A pot sleeve made from fabric is easy to do and may take you back to your old school days. To start, pick out your fabric. Turn your pot upside down and lay the fabric over it to test the measurement. Adjust as needed. Next, you will need to dip the fabric into a substance that will make it stiff. This can either be starch that is found in the laundry section of the store or white glue diluted down with water.
Once you have your fabric dipped, squeeze out the excess and drape over the pot. Allow to dry completely before sitting the pot upright.
To add an extra designer touch, consider wrapping a ribbon around the fabric pot sleeve.
This is an old standby. Today, painting your clay pots is no problem. There are numerous colors to choose from and if you really want to upscale your terra cotta containers, consider using chalkboard paint.
While you can simply spray your pot with paint, you will get a better finish if you prime it first with watered down, water based paint. Why would you want to do that? Well, clay is porous and will soak up paint like a sponge. To fill in those pores, prime the clay pot first with the mixture described previously. Once the primer is dry, paint it with full strength paint.
Decoupage is another technique that works wonderful on clay pots. You can use fabric or paper napkins cut into strips or pieces. The basic process of this technique starts off with covering a small area of the pot with mod podge and then putting your material or paper napkins on the decoupaged area. If using fabric, only paint on additional mod podge on the edges of the fabric. On the other hand, if you are using paper napkins, cover the paper napkin with mod podge before adding another piece. Repeat with the process until the container is covered and then allow to dry before adding plant.
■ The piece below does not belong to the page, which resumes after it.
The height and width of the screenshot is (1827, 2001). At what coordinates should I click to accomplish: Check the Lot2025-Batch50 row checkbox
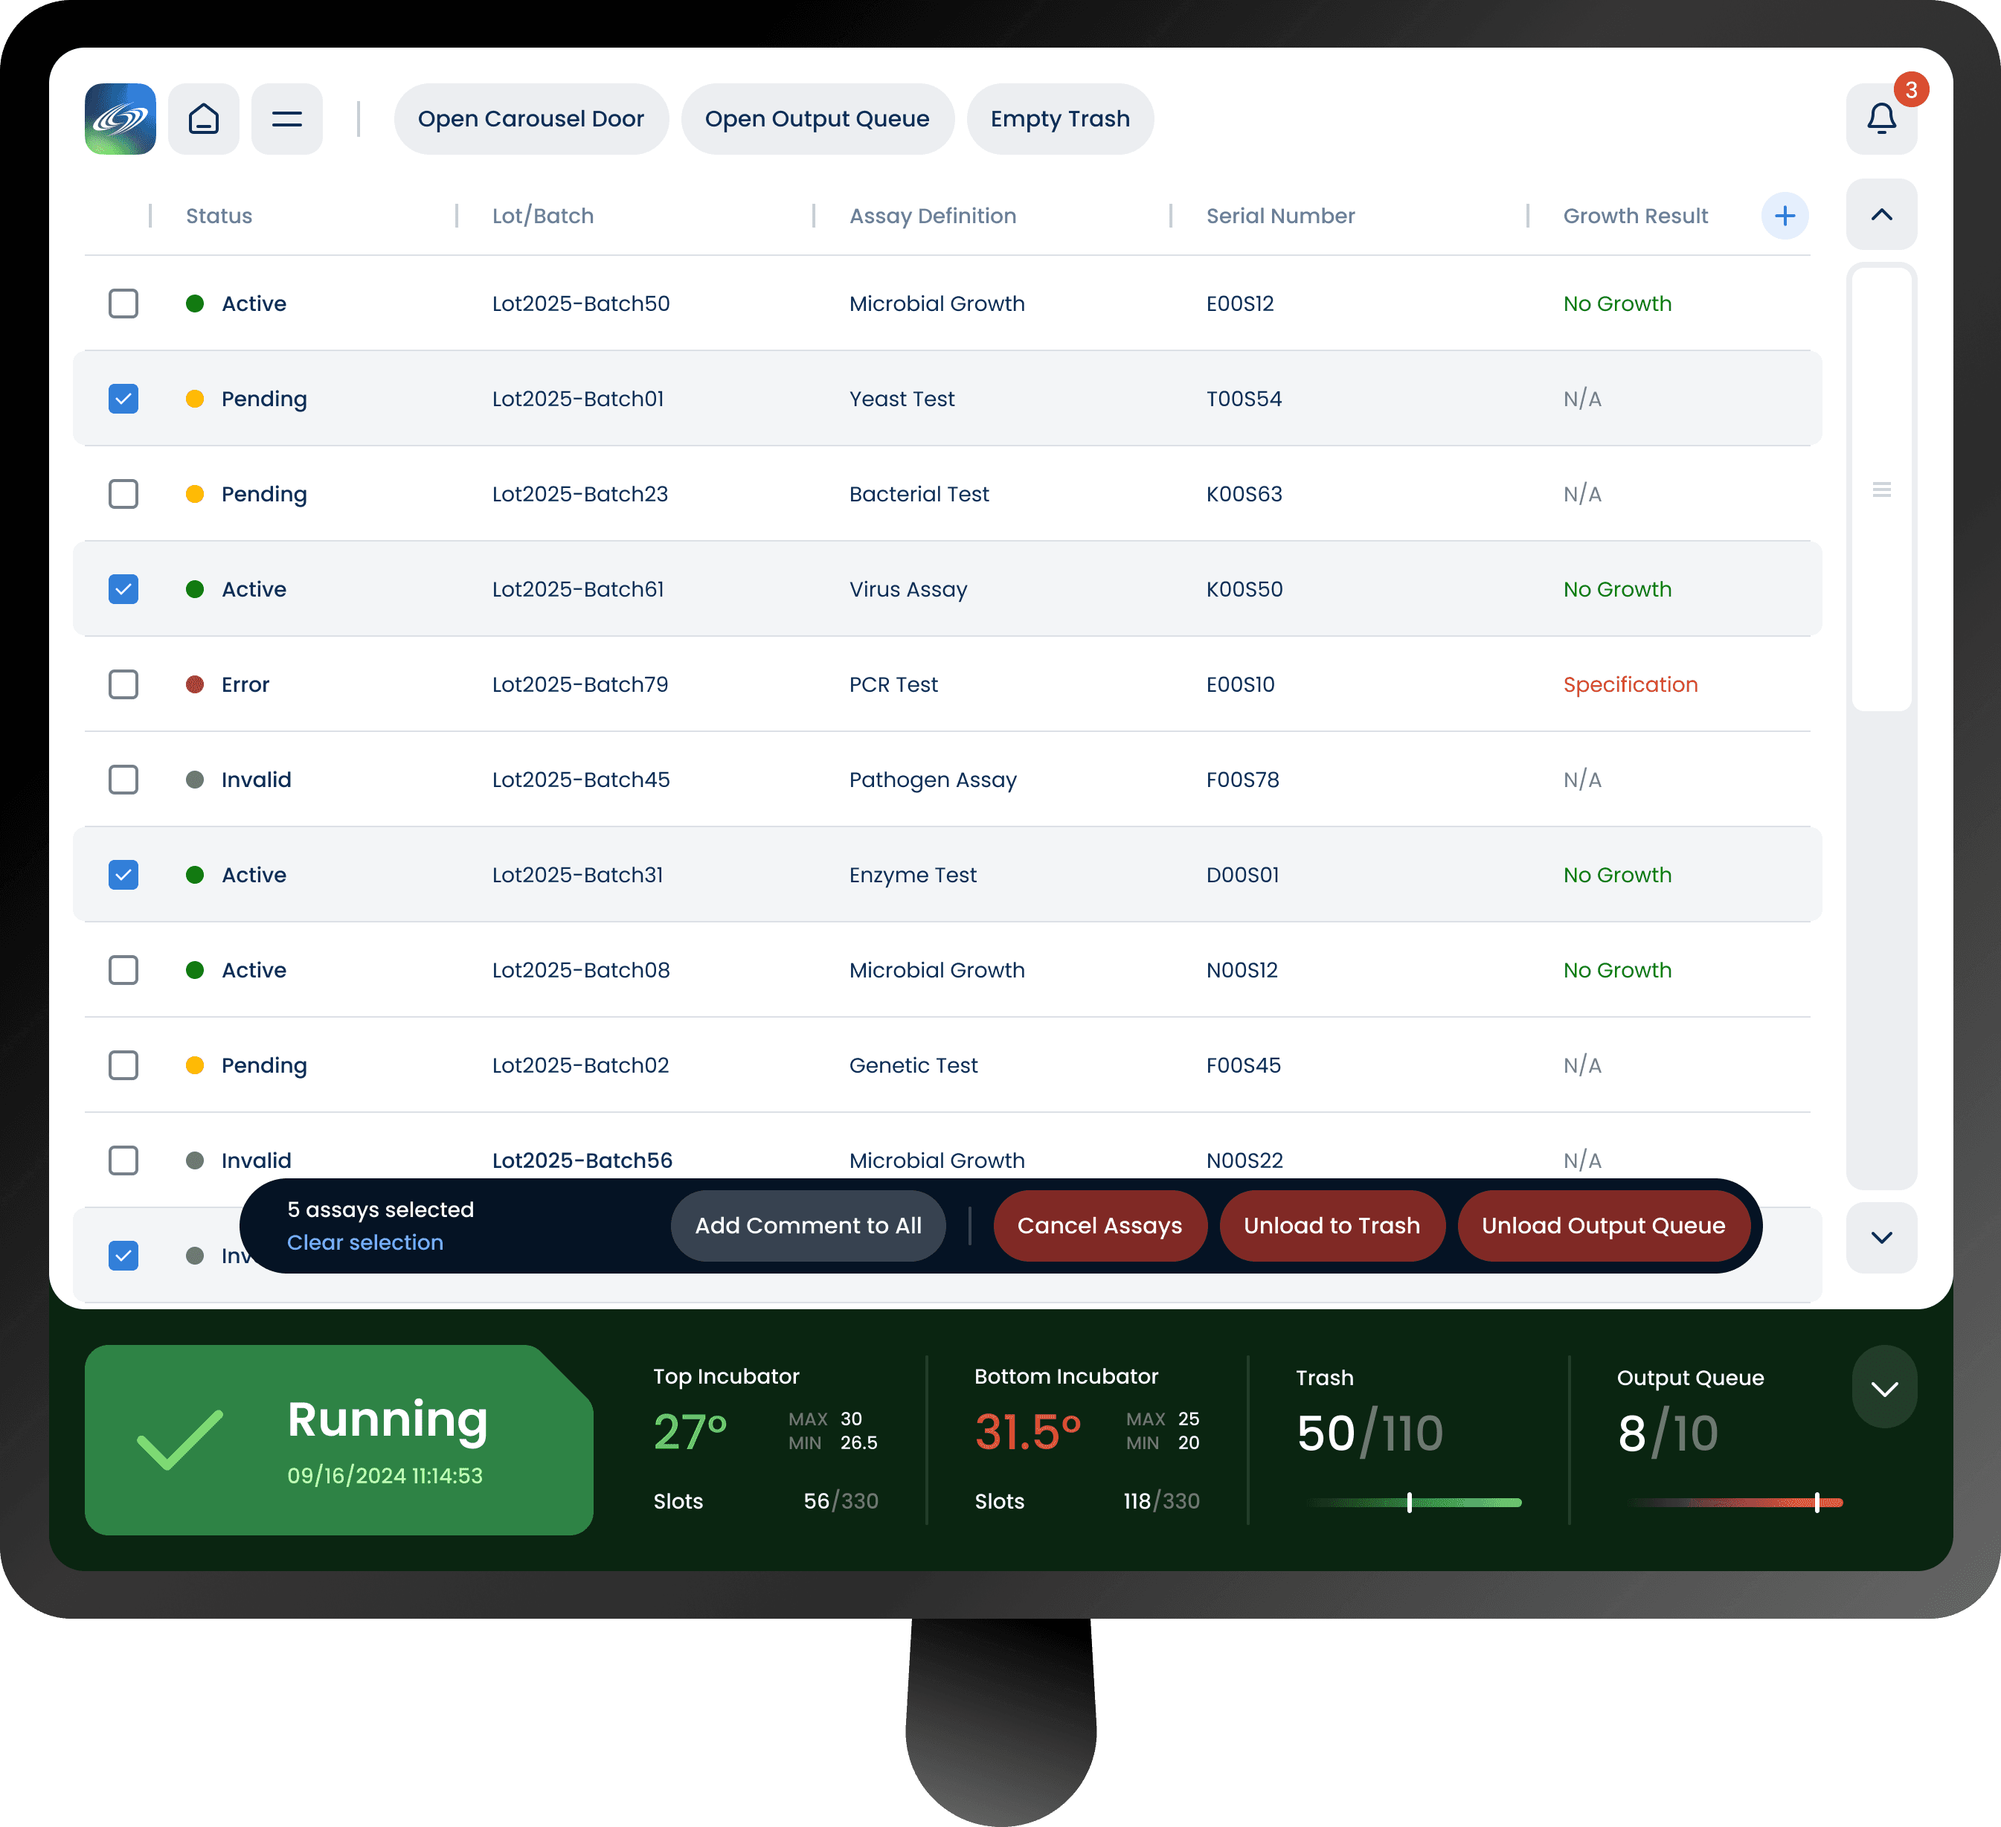tap(123, 304)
If you are looking for a quick way to decorate a plain clay pot then permanent markers are the answer. They come in a range of colors and dry quickly. Your only limit is your imagination. While you can free-form it, you may want to plan out a design before pulling out the markers and beginning to draw.
This technique does take some time and planning but the effect is beautiful and classy. To begin this process, you will need to gather a few supplies that you probably do not have lying around. First, you will need a container of plaster of Paris, colored paint, wooden stir stick, sand, old bowl or deep pan, chalk pastels, and sealant.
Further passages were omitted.